Federal birth control ruling upsets religious groups

Catholic Relief Services in Baltimore said it "strenuously objects" to the Obama administration's action. The group hopes the administration will consider over the next year how the decision will hurt it and other organizations.

Good Samaritan Hospital retains its religious affiliation but is part of a non-church-related system, MedStar Health.

"The benefit is already extended to all employees," said Johnny R. Hagerman, a MedStar spokesman. "The new mandate doesn't affect us. The religious affiliation doesn't extend to human resources."

CareFirst BlueCross BlueShield, the state's largest health insurer, provides for oral contraceptives under its standard benefit offerings, a company spokesman said.
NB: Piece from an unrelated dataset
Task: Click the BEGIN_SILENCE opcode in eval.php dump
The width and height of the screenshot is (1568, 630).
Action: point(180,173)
Religious organizations have always been given the option of covering or not covering oral contraceptives, and CareFirst will comply with all mandated requirements, the spokesman said.

Thomas J. Reese, director of the Woodstock Theological Center's Religion & Public Policy program at Georgetown University, said time won't help churches reconcile their beliefs with their legal obligations.
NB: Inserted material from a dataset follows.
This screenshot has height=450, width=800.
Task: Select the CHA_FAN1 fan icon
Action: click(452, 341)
"It is a big deal because they feel that the regulations would force them to violate their consciences and their religious beliefs by paying for contraceptive coverage in the health plans since they believe that the use of contraceptives is immoral," he said. "They are not saying that contraceptives should be illegal or that people should not be allowed to purchase them. They are saying that they should not be forced to pay for their coverage in the health plans of their institutions."